Если память твоя простирается так далеко назад, ты вспомнишь маленького рыжеватого мальчика* почти четвертьвековой давности в типографии в Ганнибале, над аптекой Бриттингема, взгромоздившегося на ящичек у шрифтовой кассы, дымящего огромной сигарой или крошечной трубкой, который так любил напевать слова бедного пьяницы, якобы упавшего у дороги: «Если я встану еще хоть раз, я на ногах останусь — коль смогу»... Помнишь ли ты те серьезные стычки, в которые твой любящий пошутить мозг втягивал тебя с этим крошечным созданием Уэйлсом Маккормиком — как ты призывал меня подержать твою сигару или трубку, пока ты расправляешься с ним?

* Цвет волос Марка Твена в ранние годы называли то рыжим, то черным, то каштановым.
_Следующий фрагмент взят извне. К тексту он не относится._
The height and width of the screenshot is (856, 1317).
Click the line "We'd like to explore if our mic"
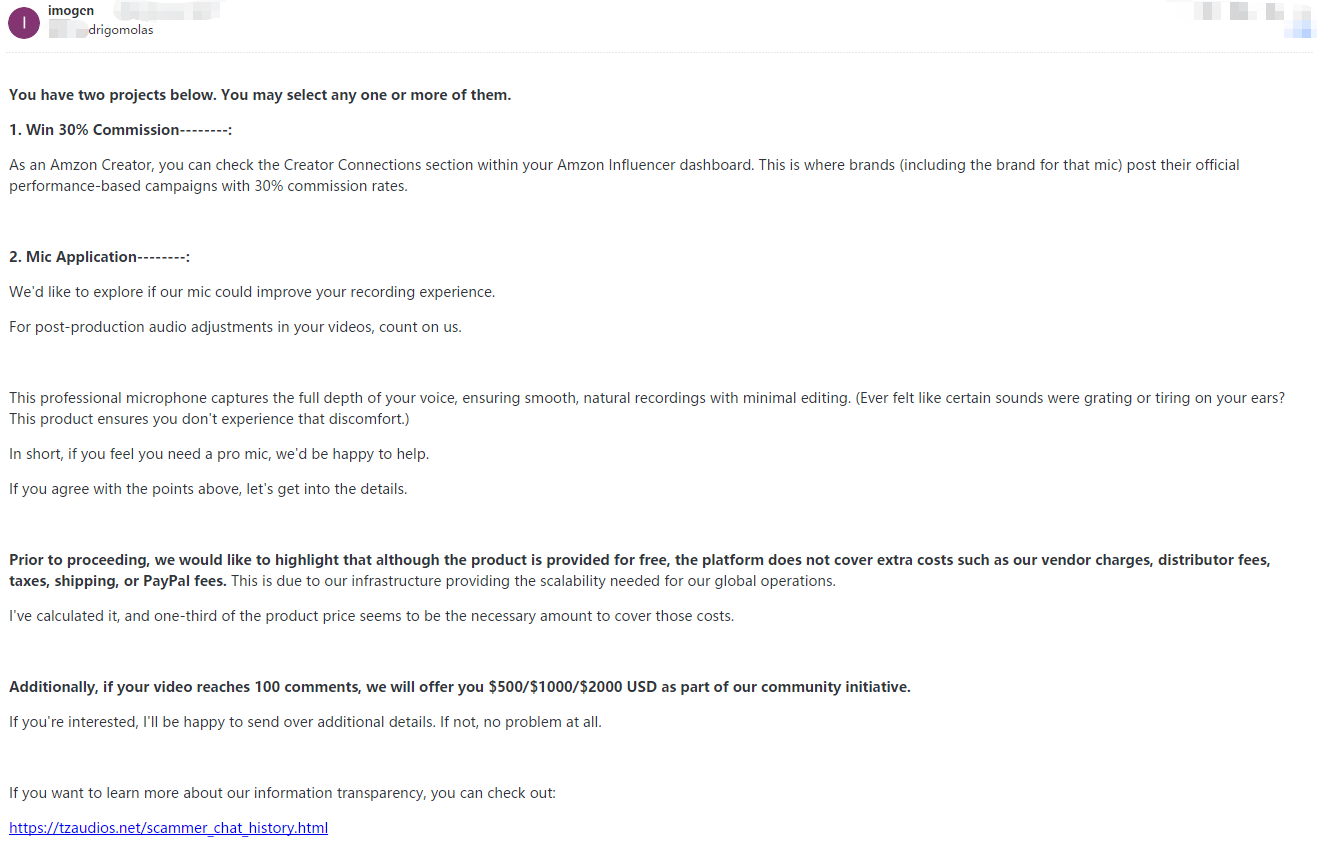click(252, 292)
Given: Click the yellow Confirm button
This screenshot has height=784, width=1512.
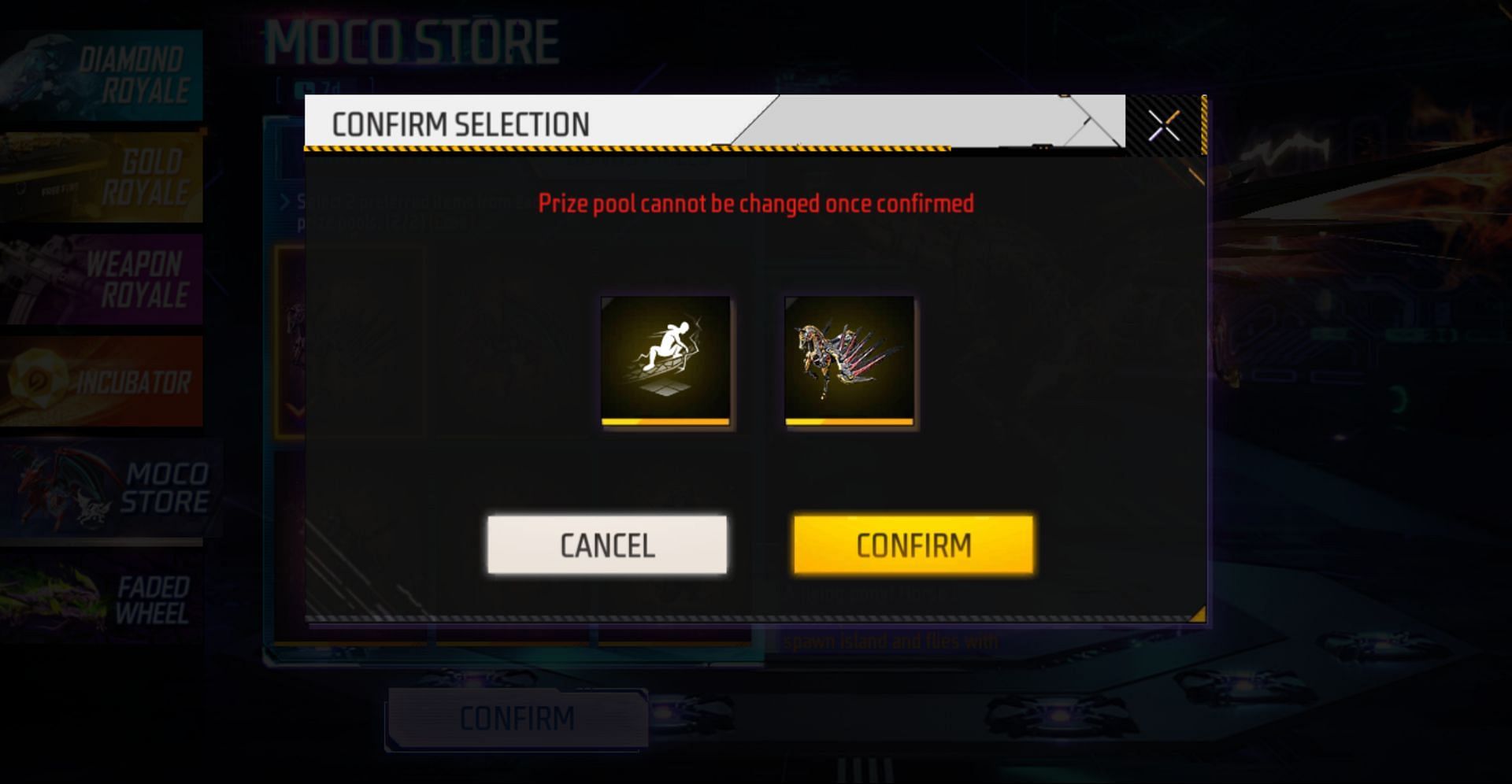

На самом деле они были, как утверждал Макмюрри, «рыжеватыми» в детстве, со временем приобретая тот насыщенный махагоновый оттенок, который называют золотисто-каштановым.

Это, вне всякого сомнения, ценное свидетельство. Проработав у Амента чуть больше года, Сэм стал любимцем конторы и главной опорой. Всё, что требовало сообразительности, аккуратности и воображения, поручалось Сэму Клеменсу. Он мог набирать текст так же точно и почти так же быстро, как Пет Макмюрри; он умел смывать шрифтовые табели гораздо лучше Пета; и он мог запускать акцидентный печатный станок под мелодию «Annie Laurie» или «Along the Beach at Rockaway», не пропустив ни единого удара и не прищемив пальца. Иногда в свободные минуты он «набирал» какую-нибудь популярную песню или любимое стихотворение вроде «Девушки с ежевикой» и рассылками этих оттисков на ситце и даже на обрезках шелка радовал любимых подружек; а также Пусс Куарлес на ферме своего дяди, куда он теперь выбирался редко, поскольку уже действительно повзрослел, общался с мужчинами и выполнял мужскую работу. Он отвечал за распространение — иными словами, разносил газеты. В последний год Мексиканской войны, когда телеграфная линия протянулась через Миссисипи в Ганнибал — длинный провисший пролет, который по какой-то причине не обрывался под собственным весом, — ему поручили разнос экстренных выпусков с вестями с фронта; и пламенеющая важность его миссии, принесение горячих вестей с полей сражений, побуждала его к стараниям, заслужившим аплодисменты и успех.

Он стал своего рода младшим редактором. Когда полосы газеты были готовы к верстке и Аменту требовалось раздобыть побольше материалов, именно Сэма отправляли на поиски этой довольно непредсказуемой и неуловимой персоны, чтобы возиться с ним до тех пор, пока не будет подготовлен нужный текст. Именно так он увидел рождение литературы.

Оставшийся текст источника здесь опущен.